Kevin Turner we've already done it in both! The gaming successes are most public though - check out our work with Call of Duty among others.
This is the approach I thought every AI architecture was going to be, expert agents and that communicates instantly with other agents to solve questions and problems. I mean even know people are talking about how AI is working as groups to create some cool things
This is really interesting work. Curious how you balance dynamic routing across the ensemble with latency and consistency guarantees at inference time?
Would this be compatible w the emerging "world model" (concept) based models?
This would be great to see other companies driving down the cost of Ai development and engineering even with a few teething issues DeepSeek was still able to launch and claim a good market share congratulations hope to see it in action.

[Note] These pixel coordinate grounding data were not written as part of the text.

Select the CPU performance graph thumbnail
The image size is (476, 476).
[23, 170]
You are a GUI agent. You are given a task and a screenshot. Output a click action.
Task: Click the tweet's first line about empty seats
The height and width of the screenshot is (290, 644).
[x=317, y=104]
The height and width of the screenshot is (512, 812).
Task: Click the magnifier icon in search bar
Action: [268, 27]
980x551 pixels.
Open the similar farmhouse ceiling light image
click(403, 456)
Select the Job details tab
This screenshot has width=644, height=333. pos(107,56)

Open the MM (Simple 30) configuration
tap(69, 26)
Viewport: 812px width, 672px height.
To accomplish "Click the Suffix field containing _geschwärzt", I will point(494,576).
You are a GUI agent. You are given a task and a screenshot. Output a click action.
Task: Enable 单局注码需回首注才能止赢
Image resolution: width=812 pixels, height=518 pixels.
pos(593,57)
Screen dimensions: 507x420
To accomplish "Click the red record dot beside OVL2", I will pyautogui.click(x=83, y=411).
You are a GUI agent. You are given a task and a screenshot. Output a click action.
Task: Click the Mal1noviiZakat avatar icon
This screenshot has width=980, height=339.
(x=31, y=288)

I’m waiting for this to be the norm. May be able to save us time from building it in house for OrahVision Inc
What is the latency in ms?
This points to a deeper shift than cost curves. What’s breaking isn’t just the price of inference, it’s the assumption that intelligence must live inside monoliths. When scaling hits diminishing returns, architecture becomes the lever. Ensembles move the bottleneck from raw compute to orchestration, signal interpretation, and aggregation logic. That’s a fundamentally different design philosophy, and it aligns much more closely with how real-world intelligence actually works. If this holds, the next frontier isn’t bigger models competing with OpenAI or DeepSeek AI on brute force. It’s smaller, purpose-built systems coordinated intelligently, closer to perception, context, and decision-making. The age of scaling was inevitable. An age of architecture was always next.
How does this enable better domain - model fit? I'd be curious if AI can natively understand which models to pick for which domain for the same problem, different domains? (And the reproducibility of the same)

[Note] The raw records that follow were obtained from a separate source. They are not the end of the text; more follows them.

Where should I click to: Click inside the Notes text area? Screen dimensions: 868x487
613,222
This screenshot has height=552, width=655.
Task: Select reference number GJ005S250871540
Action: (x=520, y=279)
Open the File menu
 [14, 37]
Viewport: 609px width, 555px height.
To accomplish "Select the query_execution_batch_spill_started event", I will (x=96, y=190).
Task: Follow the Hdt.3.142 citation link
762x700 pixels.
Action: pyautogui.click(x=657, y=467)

I don’t see how running multiple models with lower levels of intelligence can aggregate to higher level reasoning. Is there a model that chooses the optimal response/token?

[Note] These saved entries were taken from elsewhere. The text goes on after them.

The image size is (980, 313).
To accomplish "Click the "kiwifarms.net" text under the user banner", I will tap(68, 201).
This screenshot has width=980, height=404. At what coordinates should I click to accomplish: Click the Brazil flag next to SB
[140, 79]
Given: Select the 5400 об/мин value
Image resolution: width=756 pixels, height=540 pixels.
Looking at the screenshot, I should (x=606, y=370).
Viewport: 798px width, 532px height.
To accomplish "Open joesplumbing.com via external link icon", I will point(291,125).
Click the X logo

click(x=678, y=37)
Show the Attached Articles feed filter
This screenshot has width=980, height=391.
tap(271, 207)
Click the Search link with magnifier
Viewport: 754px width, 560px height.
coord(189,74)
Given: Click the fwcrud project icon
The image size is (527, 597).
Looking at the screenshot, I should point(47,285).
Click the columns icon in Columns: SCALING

Peter Signore think of it like sensory modalities. We still do have a highly intelligent model (the orchestrator), but instead of it just trying "model everything in its imagination" as LLMs do, it gets feedback and structure from a variety of more reliable submodels to actually understand what it's reviewing
Mike Pappas How do you know that they "want individual AI-powered solutions to specific tasks"? Seems like a reach (unless people have told you that directly in an interview). I feel like it may be more accurate to say: 1. They want AI to cost less (so they aren't worried about driving their bill through the roof -> see Jackson Oaks) 2. Give them faster responses (so they don't sit there staring at it wondering what to do in the meantime) 3. While still accurately and actually solving their problem (e.g. doing the task) There's a reason I use Opus for almost everything: I trust the response will actually be good and be a solution to my problem: good email, working software, etc. Personally I don't care in any way shape or form about "individual AI-powered solutions to specific tasks" I just want my "task" (problem) done (solved) for cheap. xD
I think your sales pitch is confusing even for an engineer. Not sure how this will work when I can have the same from llm models. Also deep seek as fallen behind and has disappeared from mainstream discussions.
Seems like this would benefit from something that I have been working on check out my paper and if it sounds like something that you would be interested in let me know. This could just as easily be used with otherI AI/ Learning models.
Will this "1% of the compute" use significantly less energy/electricity? The energy issue is out of control.
Duncan Huth After reading your site I'm SO impressed! Hopefully the environmental benefits are good because this could be huge!